Elektroinstallation: Was darf ein Elektriker und was nicht? Kosten und Vorschriften
NIN, ESTI, Sicherheitsnachweis – die Schweizer Elektro-Vorschriften einfach erklärt, inklusive Preise für typische Arbeiten.
Elektroinstallationen in der Schweiz unterliegen strengen Vorschriften (NIN, ESTI). Wer hier spart oder selbst hand anlegt, riskiert nicht nur Bussen, sondern auch sein Leben.
Was darf ein Elektriker (und du nicht)
Die Niederspannungs-Installationsverordnung (NIV) regelt klar: Alle Arbeiten an festinstallierten elektrischen Anlagen ab dem Zähler dürfen nur durch konzessionierte Elektrofachpersonen ausgeführt werden. Das schliesst ein:
- Neue Steckdosen oder Schalter installieren
- Lampen mit fester Verkabelung anschliessen (nicht: Steckerlampe)

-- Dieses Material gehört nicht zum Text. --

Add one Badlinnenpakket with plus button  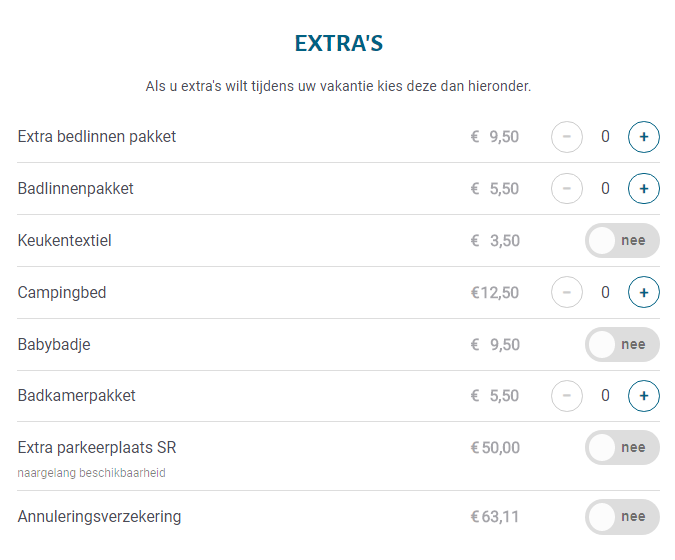643,189
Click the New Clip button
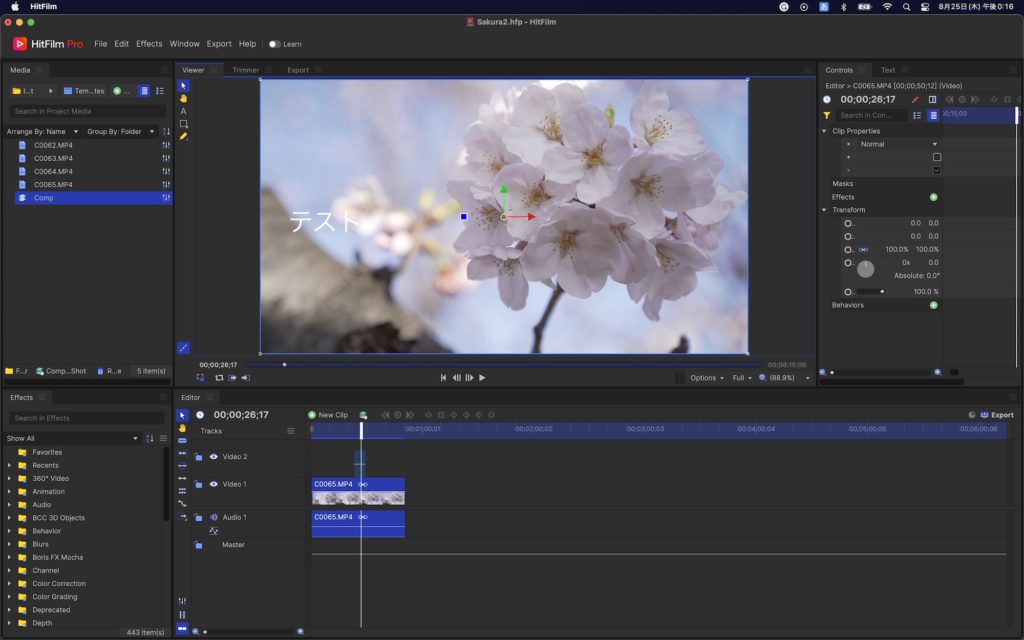The image size is (1024, 640). 327,415
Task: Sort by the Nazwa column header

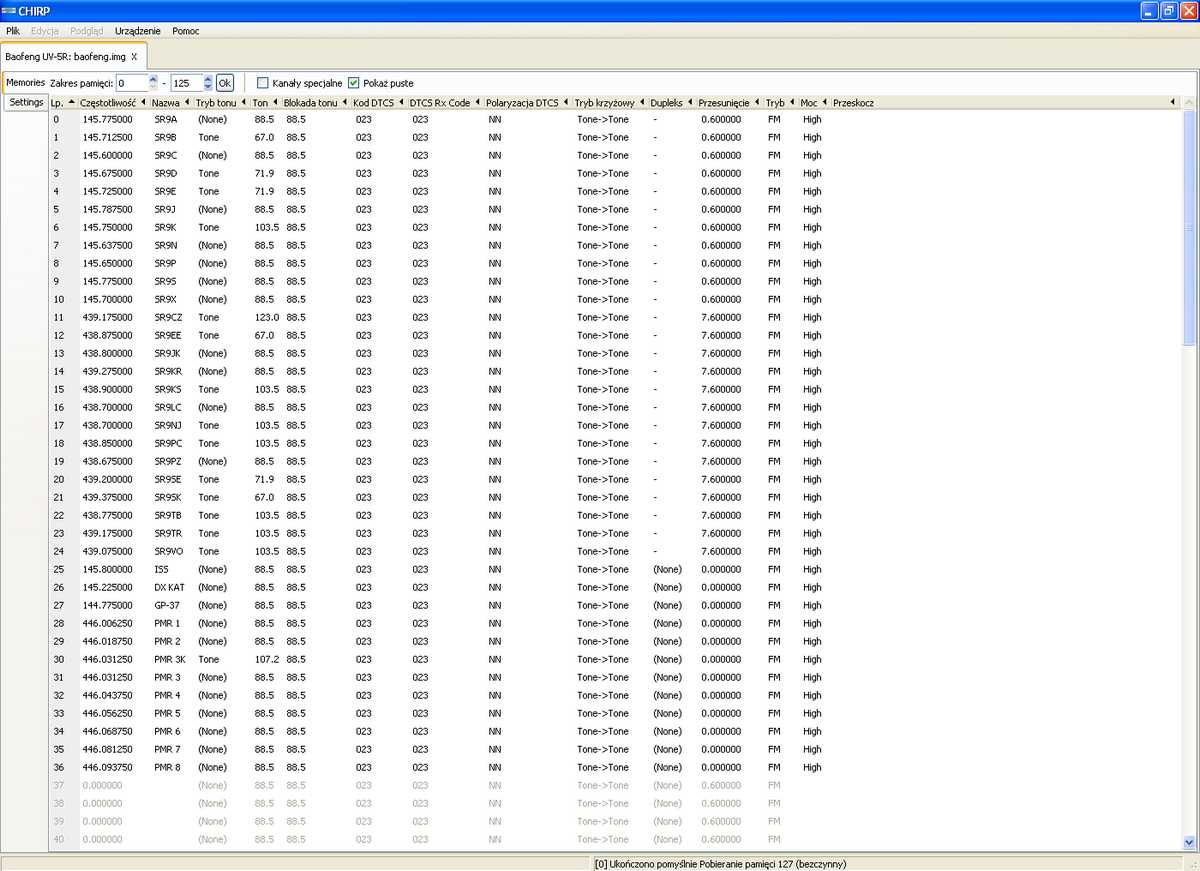Action: 166,103
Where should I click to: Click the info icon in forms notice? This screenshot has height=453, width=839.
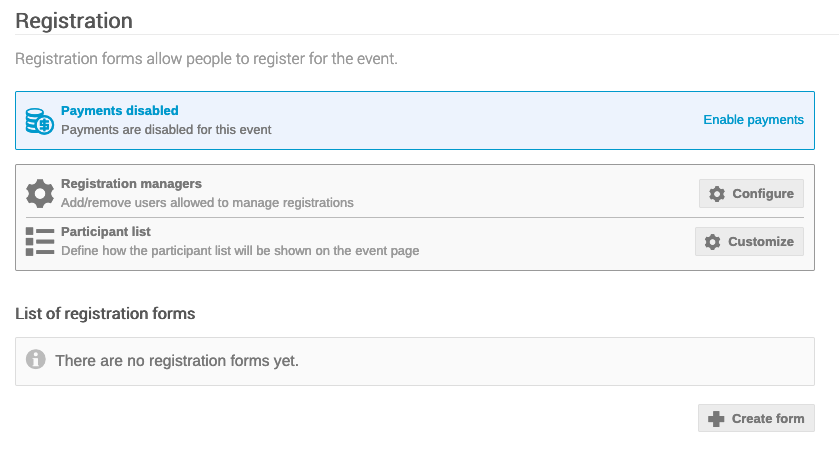(36, 359)
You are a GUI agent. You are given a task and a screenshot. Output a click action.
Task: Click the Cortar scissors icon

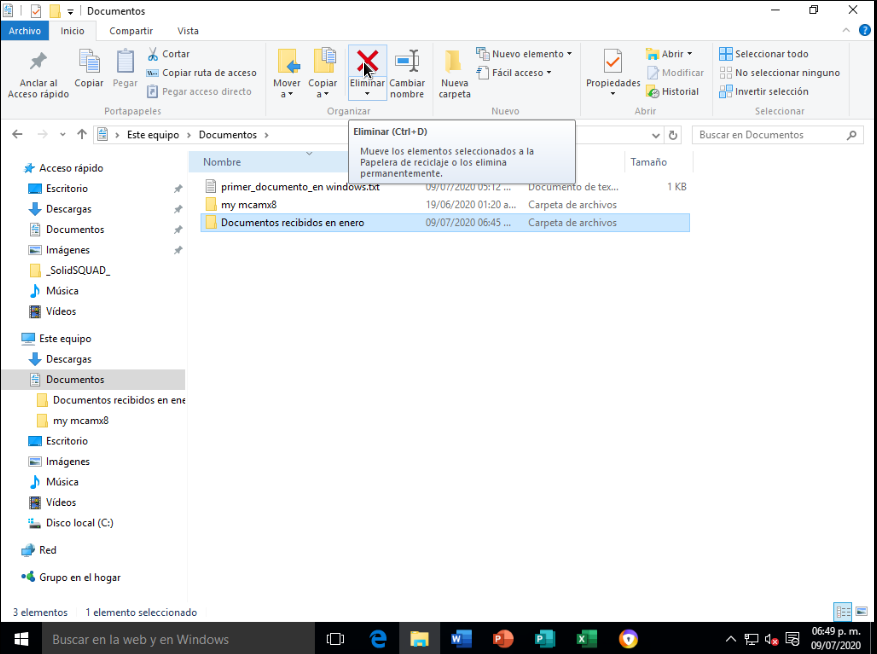point(153,54)
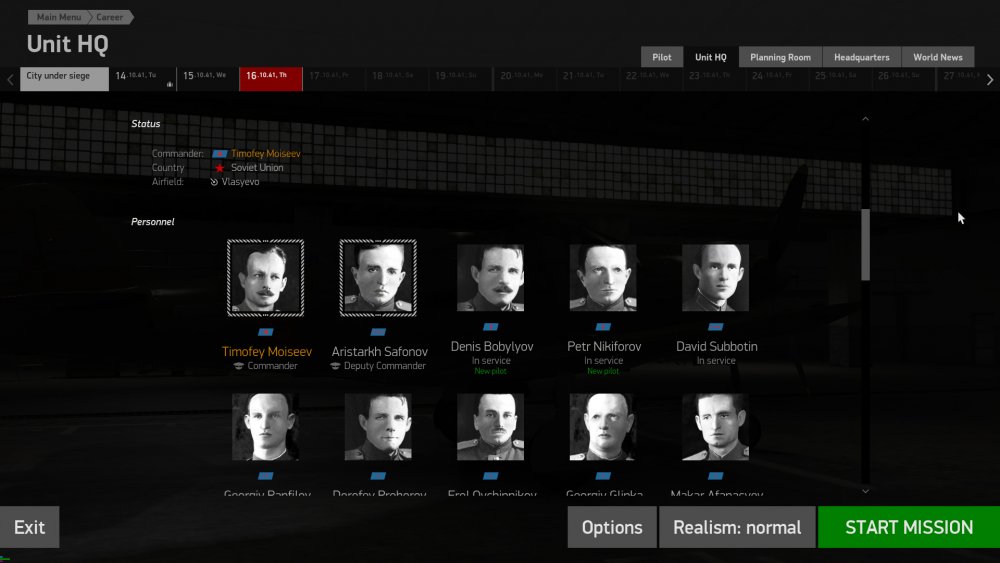Click the Vlasyevo airfield icon
1000x563 pixels.
pyautogui.click(x=214, y=182)
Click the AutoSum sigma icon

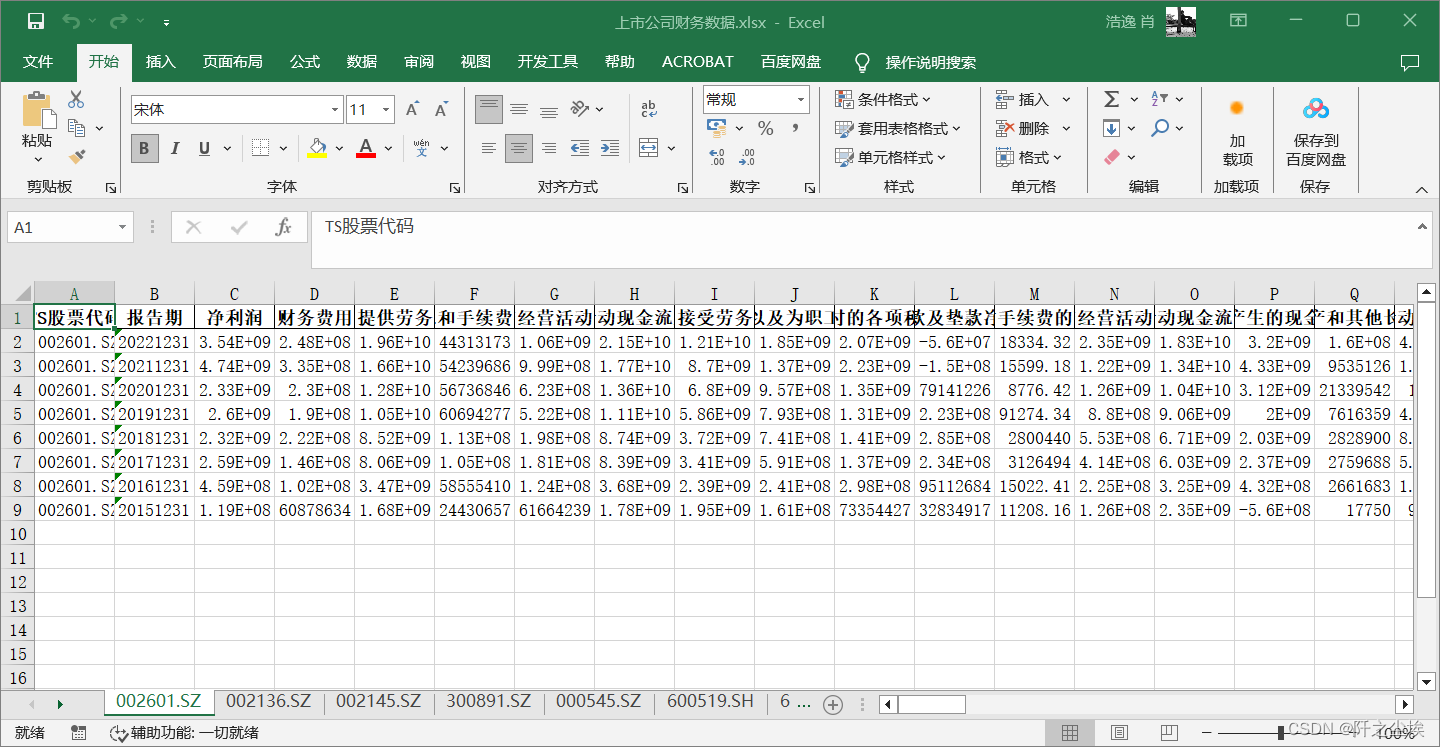pos(1111,99)
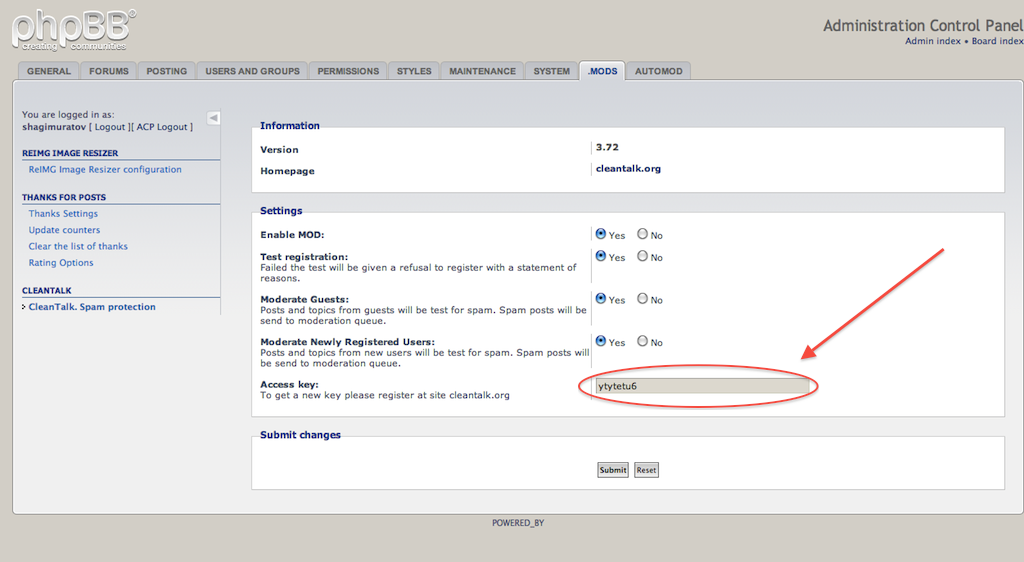The width and height of the screenshot is (1024, 562).
Task: Open CleanTalk. Spam protection item
Action: [x=92, y=307]
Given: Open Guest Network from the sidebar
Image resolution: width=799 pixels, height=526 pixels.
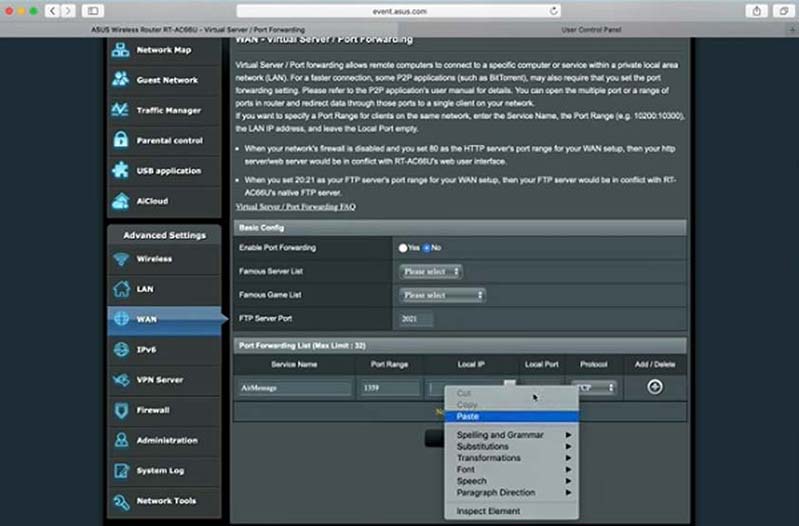Looking at the screenshot, I should [121, 80].
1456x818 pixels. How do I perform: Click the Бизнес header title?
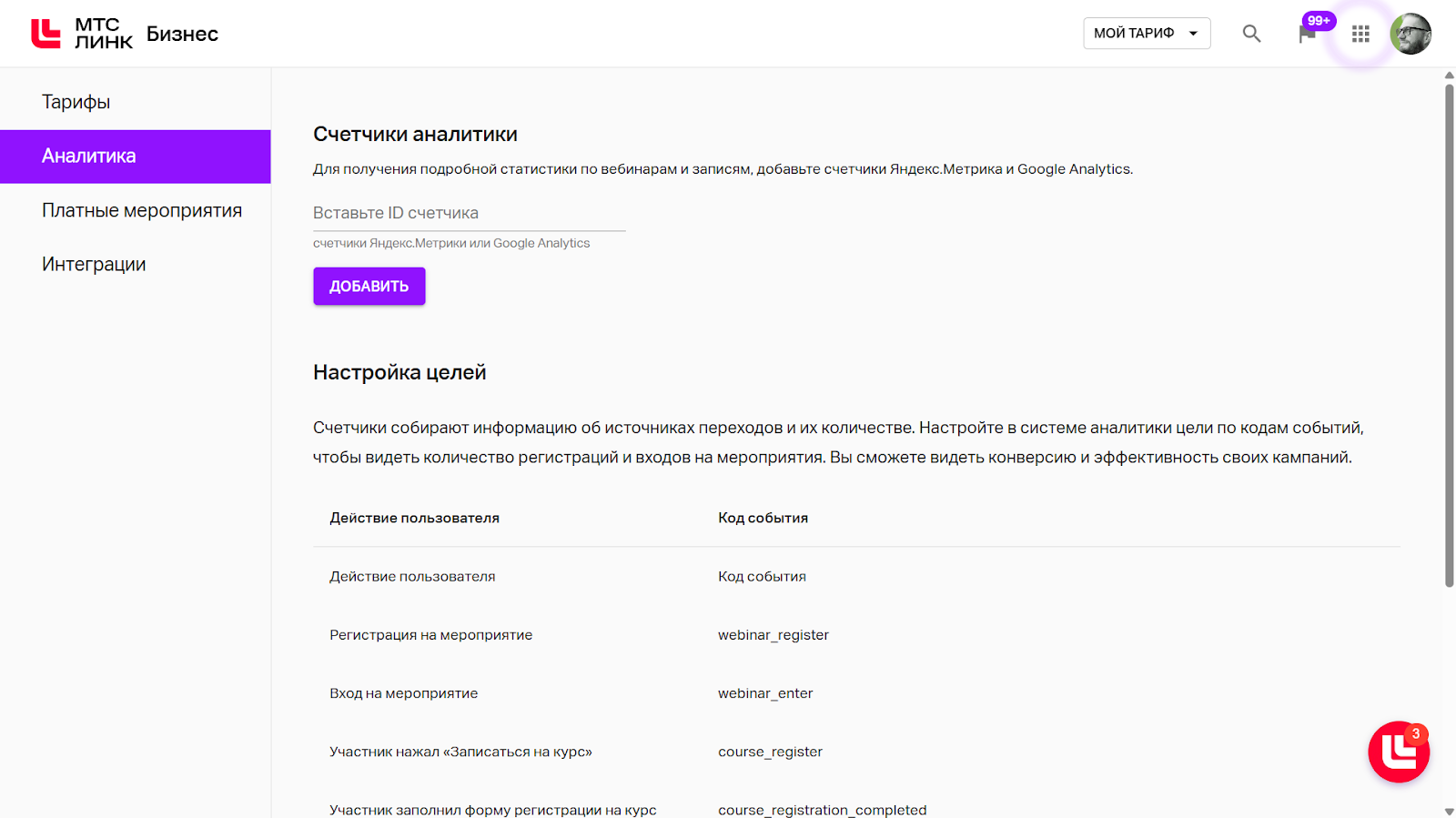[182, 34]
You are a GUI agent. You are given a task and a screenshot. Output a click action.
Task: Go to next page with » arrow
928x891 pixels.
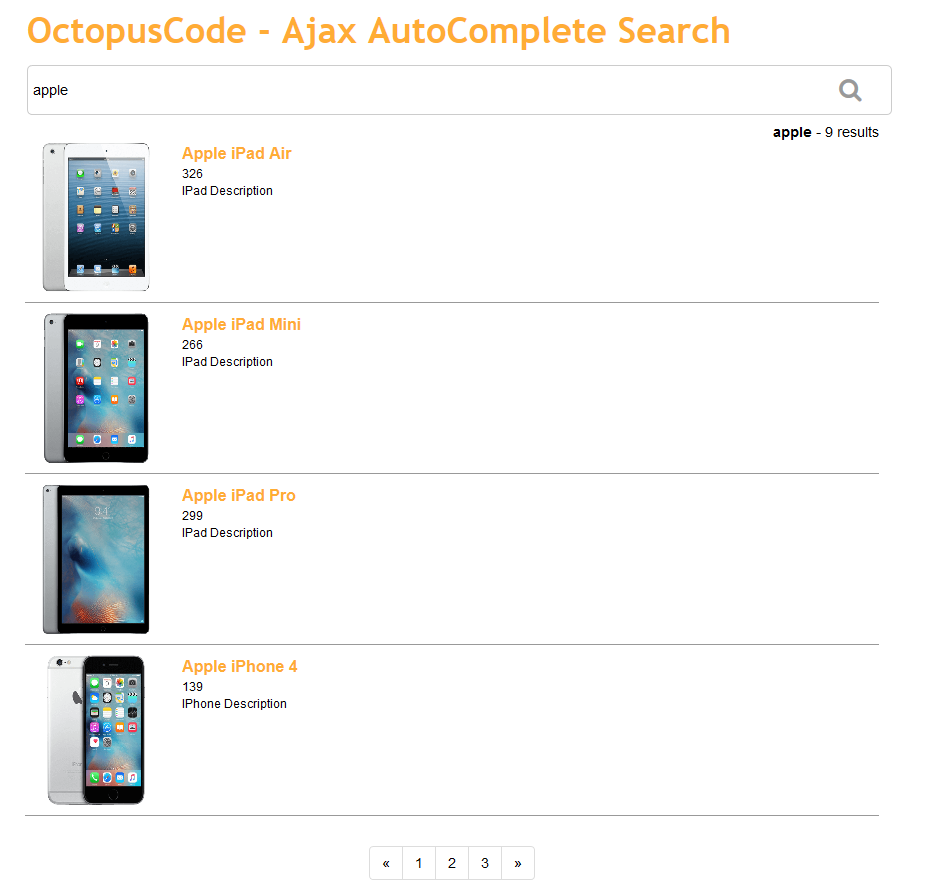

- Verteilkasten erweitern oder ändern
- Wärmepumpe oder Boiler anschliessen
- Erdung prüfen oder ändern
Typische Preise für Elektroarbeiten
| Arbeit | Aufwand | Kosten (inkl. Material) |
|---|---|---|
| Steckdose neu (Aufputz) | 1 Std. | CHF 180–280 |
| Steckdose neu (Unterputz) | 2-3 Std. | CHF 350–650 |
| Lampenanschluss | 0.5-1 Std. | CHF 150–300 |
| Sicherungskasten ersetzen | 8-12 Std. | CHF 2'500–5'500 |
| Sicherheitsnachweis (SiNa) | 2-4 Std. | CHF 300–700 |
Sicherheitsnachweis – wann er nötig ist
Alle 20 Jahre (bei Wohnliegenschaften) muss eine elektrische Installation geprüft werden. Auch beim Verkauf einer Immobilie oder bei grossen Umbauten. Der Sicherheitsnachweis (SiNa) bestätigt, dass die Anlage den aktuellen NIN-Normen entspricht.